**Consignes**
a: Dans le texte sur la conversion des Mongols, reprenez le passage allant de « Au temps de » jusqu'à « Hierarchie und Kirche. » inclus, en renommant « Rubruk » en « Rubrouck ».
b: Quels noms de lieux le texte sur la conversion des Mongols mentionne-t-il ? Donnez-les tous.

**Texte source**
Déposant avec la puissance leur ancienne fierté, les conquérans de la Russie ont fini par courber la tête devant ce pouvoir spirituel qu’ils dédaignaient quand ils faisaient trembler le monde ; mais ce ne sont pas les évêques de Rome qui ont profité de ces dispositions. Il était réservé aux pontifes de L’Hassa de conquérir à la papauté bouddhiste ces terribles nomades qui bravaient les envoyés d’Innocent IV. M. Kœppen[1] a raconté avec quelle persévérance et quelle dextérité les chefs de la hiérarchie lamaïque ont poursuivi la conversion des Mongols au bouddhisme. Ils se vantent d’avoir réussi mieux que les représentans du pape à donner des preuves de leur mission divine, que les kha-khans demandèrent en vain aux religieux catholiques. Le pontife le plus éminent que le lamaïsme ait eu jusqu’à présent, Sod-Nams-Dschamtso, a sauvé l’église lamaïque en gagnant les hordes mongoles à la doctrine du Bouddha.

Au temps de leurs conquêtes, il est impossible que les farouches soldats des kha-khans n’aient pas fait une comparaison entre ces anachorètes bouddhistes « menant, — c’est Rubruk lui-même qui parle, — une vie merveilleusement étrange et austère, » et ces prêtres chrétiens, nestoriens, arméniens et autres, dont la « mauvaise vie et l’insatiable avarice » donnaient aux sujets de Kuyûk et de Mangou « plus d’horreur et d’aversion que de révérence pour la loi chrétienne. » En outre, ils trouvèrent les lamas plus habiles à faire des miracles que leurs chamans et les messagers du pape. Godan, petit-fils de Djinghis khan, fut guéri par Pandita, grand-lama de Sa-Kya (Thibet), d’une maladie attribuée à l’influence du dragon.

  1. Die Lamaische Hierarchie und Kirche.

**Lignes répertoriées**
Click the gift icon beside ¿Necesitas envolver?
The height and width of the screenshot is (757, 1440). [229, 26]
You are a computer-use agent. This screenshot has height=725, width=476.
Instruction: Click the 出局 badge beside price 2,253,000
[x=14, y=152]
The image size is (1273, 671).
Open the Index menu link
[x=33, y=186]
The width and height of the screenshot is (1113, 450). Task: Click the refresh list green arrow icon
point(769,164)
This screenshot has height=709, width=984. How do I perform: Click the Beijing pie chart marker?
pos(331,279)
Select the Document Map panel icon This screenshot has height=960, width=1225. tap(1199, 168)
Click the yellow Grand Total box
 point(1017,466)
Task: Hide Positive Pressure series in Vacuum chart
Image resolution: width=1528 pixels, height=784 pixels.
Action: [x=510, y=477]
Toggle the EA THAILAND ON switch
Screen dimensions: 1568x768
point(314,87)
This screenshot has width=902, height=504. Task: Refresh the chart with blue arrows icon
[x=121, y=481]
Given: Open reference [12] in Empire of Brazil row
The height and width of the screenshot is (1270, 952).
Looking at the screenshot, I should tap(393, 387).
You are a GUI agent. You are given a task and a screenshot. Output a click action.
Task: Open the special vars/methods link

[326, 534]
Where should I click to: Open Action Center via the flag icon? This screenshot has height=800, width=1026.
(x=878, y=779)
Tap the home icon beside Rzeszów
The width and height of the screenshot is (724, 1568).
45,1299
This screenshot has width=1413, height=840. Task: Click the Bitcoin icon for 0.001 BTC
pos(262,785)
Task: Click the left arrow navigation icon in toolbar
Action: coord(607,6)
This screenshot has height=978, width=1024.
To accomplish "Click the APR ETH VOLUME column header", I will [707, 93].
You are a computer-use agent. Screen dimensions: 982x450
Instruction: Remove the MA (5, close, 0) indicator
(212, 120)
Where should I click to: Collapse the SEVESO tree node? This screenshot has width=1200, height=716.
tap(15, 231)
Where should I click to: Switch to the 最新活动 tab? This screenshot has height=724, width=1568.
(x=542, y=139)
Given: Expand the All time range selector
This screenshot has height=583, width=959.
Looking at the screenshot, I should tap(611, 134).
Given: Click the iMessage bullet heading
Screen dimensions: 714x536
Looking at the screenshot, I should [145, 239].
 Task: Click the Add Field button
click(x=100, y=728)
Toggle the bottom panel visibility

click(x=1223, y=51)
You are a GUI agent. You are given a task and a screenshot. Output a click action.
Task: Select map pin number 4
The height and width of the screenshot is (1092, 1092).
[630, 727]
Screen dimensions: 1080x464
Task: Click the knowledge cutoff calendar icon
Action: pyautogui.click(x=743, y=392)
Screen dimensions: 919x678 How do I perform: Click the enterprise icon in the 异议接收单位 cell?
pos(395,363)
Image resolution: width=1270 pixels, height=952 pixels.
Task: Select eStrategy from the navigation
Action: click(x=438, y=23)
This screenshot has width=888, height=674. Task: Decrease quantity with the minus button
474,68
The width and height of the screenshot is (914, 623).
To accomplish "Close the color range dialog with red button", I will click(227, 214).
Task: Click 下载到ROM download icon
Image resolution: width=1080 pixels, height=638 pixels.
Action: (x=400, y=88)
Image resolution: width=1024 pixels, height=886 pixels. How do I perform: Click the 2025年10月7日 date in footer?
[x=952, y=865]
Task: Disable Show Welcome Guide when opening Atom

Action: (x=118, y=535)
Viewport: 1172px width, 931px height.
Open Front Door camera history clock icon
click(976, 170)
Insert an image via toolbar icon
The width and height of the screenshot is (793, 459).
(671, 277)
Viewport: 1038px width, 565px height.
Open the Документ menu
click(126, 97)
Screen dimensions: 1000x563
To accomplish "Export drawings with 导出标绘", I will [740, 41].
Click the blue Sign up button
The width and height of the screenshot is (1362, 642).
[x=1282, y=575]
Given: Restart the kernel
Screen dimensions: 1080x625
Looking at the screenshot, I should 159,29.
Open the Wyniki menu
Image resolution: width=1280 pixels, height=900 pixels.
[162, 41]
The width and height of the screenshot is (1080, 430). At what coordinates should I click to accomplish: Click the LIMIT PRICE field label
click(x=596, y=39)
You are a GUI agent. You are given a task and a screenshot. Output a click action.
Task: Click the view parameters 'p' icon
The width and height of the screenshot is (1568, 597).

**Réponses par tâche**
a:
Au temps de leurs conquêtes, il est impossible que les farouches soldats des kha-khans n’aient pas fait une comparaison entre ces anachorètes bouddhistes « menant, — c’est Rubrouck lui-même qui parle, — une vie merveilleusement étrange et austère, » et ces prêtres chrétiens, nestoriens, arméniens et autres, dont la « mauvaise vie et l’insatiable avarice » donnaient aux sujets de Kuyûk et de Mangou « plus d’horreur et d’aversion que de révérence pour la loi chrétienne. » En outre, ils trouvèrent les lamas plus habiles à faire des miracles que leurs chamans et les messagers du pape. Godan, petit-fils de Djinghis khan, fut guéri par Pandita, grand-lama de Sa-Kya (Thibet), d’une maladie attribuée à l’influence du dragon.

  1. Die Lamaische Hierarchie und Kirche.

b:
Russie
Rome
L'Hassa
Sa-Kya
Thibet